At least this is what I hear in a series of telephone calls from Rubin, his women, his lawyer, his ex-wife and I don't know who else.
Rubin himself calls maybe half a dozen times, begging, cajoling, pleading and demanding. The confusion of Two Rubins is ruining his life, he says. He even gets Rubin 1 to take time away from potting orchids to call and say maybe we ought to clear the whole thing up.
The assault is endless. I am beginning to feel like Lyndon Johnson during the Vietnam War. Hey, hey, LBJ, how many babies have you killed today?
Both Rubins love publicity. They sense media potential the way a tiger shark detects a bleeding seal. By smell? Vibrations? Color alterations in the atmosphere? Who knows. Science is working on it.
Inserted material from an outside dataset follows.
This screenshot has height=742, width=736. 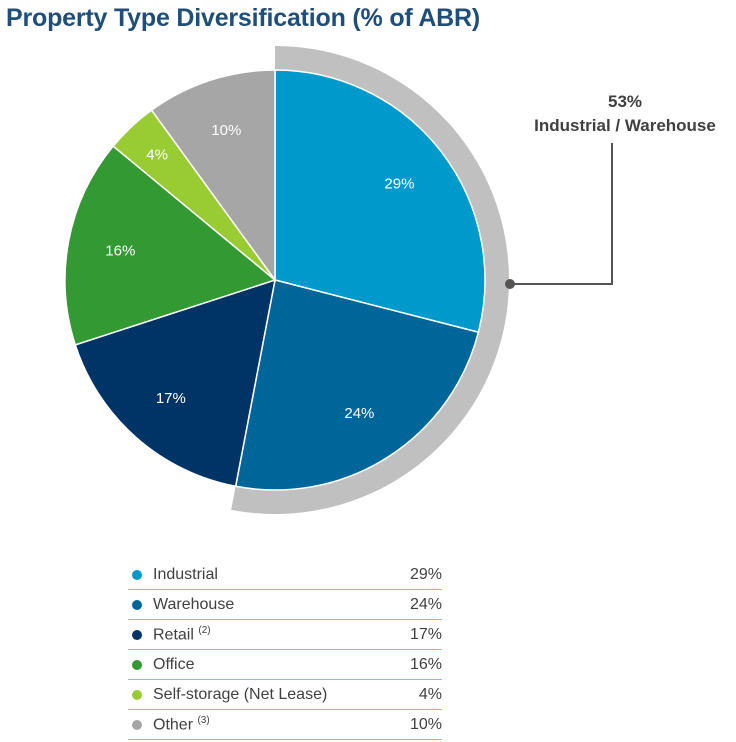 I want to click on legend-label: Self-storage (Net Lease), so click(x=240, y=694).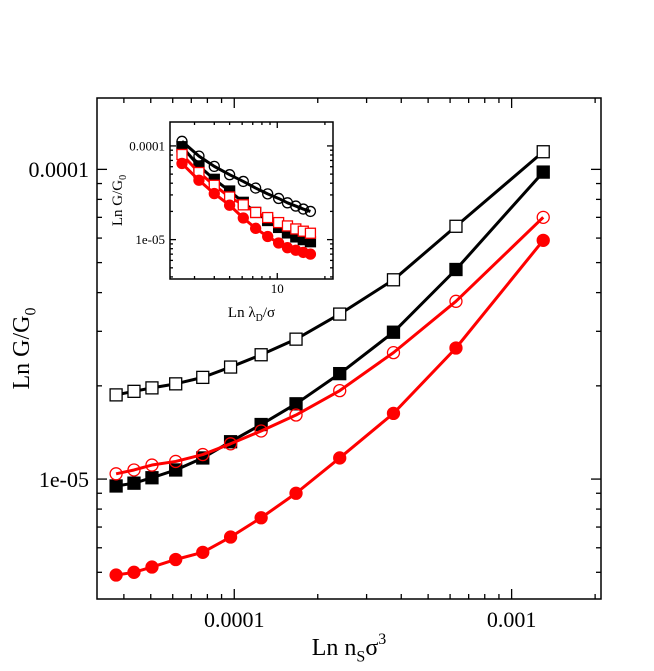 This screenshot has height=671, width=654. I want to click on main-x-tick-label: 0.001, so click(512, 620).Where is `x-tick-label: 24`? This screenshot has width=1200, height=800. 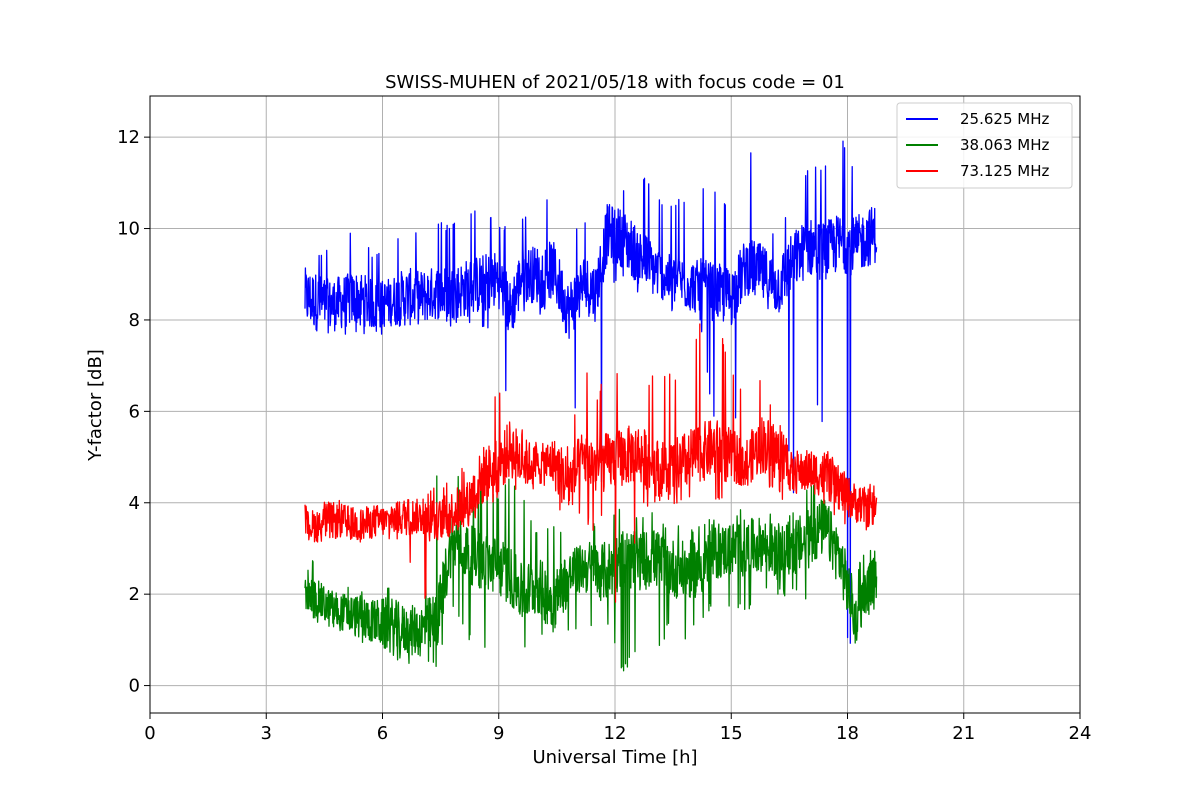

Rubin 2 was the one orchestrating a thrust for clarification, since he has the most to gain. Whenever his name appears in print, another 500 cases of "Wow!" are sold throughout the known world.
But the prospect of more ink also appeals to Rubin 1, so he takes a bus to 2's high-rise in Westwood. The security guard says who would you like to see and he says, "Jerry Rubin."
The guard says, "Name please?" and he says "Jerry Rubin" again.
The guard says, " Your name," and he sighs and says, "We're the same."
I am told this story by Rubin 1 in Rubin 2's 11th-floor luxury apartment where we have gathered for the Clarification Session. "See!" says Rubin 2 triumphantly. "There's confusion everywhere!"
In order to end the confusion, 2 launches into a narrative of his own success, in contrast to 1's pathetic orchid-potting existence. He shows me copies of his personal and corporate income tax forms to prove his worth and says he has made more money in one year than Rubin 1 will make his entire life.
It is a strange monologue coming from a guy who once placed money in the same category as the John Birch Society, but he delivers it with a verve not to be denied. Suddenly, by his narrative, "Wow!" is transformed into something on a level with mother's milk and holy water.
1, meanwhile, seems content to leave the show to his more famous counterpart, mumbling occasionally that he still loves peace and doesn't mind potting orchids, but that's not good enough for 2, whose kinetic personality is not unlike that of a mongoose in a tank of cobras. He is everywhere at once. Even when he is sitting he is standing.
It is at this point that 2 offers to make 1 rich. "I want you to work for me," he says. "I want every Jerry Rubin in America to work for me."
He offers to train 1 to sell his health potions, even as he has trained thousands of others. Rubin calls his networking "people's capitalism," a phrase that manages an egalitarian cant even as it holds out the prospect of ease and opulence through entrepreneurial magic.
Rubin 1 mumbles something in response, to which 2 says, "What? Speak up, what'd you say?" in words that whistle by 1's ear like .50-caliber bullets.
"I'd like to think it over," 1 says uneasily in a tone only slightly louder than before. Clearly, he would like to leave.
Rubin 2 is not happy with the offer left dangling but lets it go at that. I suspect 1 will go right on potting orchids for $6 an hour and 2 will go right on hustling "Wow!" until he is Wow King of the World. He is already planning a news conference based on our Clarification Session, and who knows what else. Oprah? Donahue? Geraldo?
For my part, I am no happier or smarter for having drunk "Wow!" and hope never to hear from another Jerry Rubin for the rest of my life. It would almost be worth another world war just to keep them all busy working for peace. How could it hurt?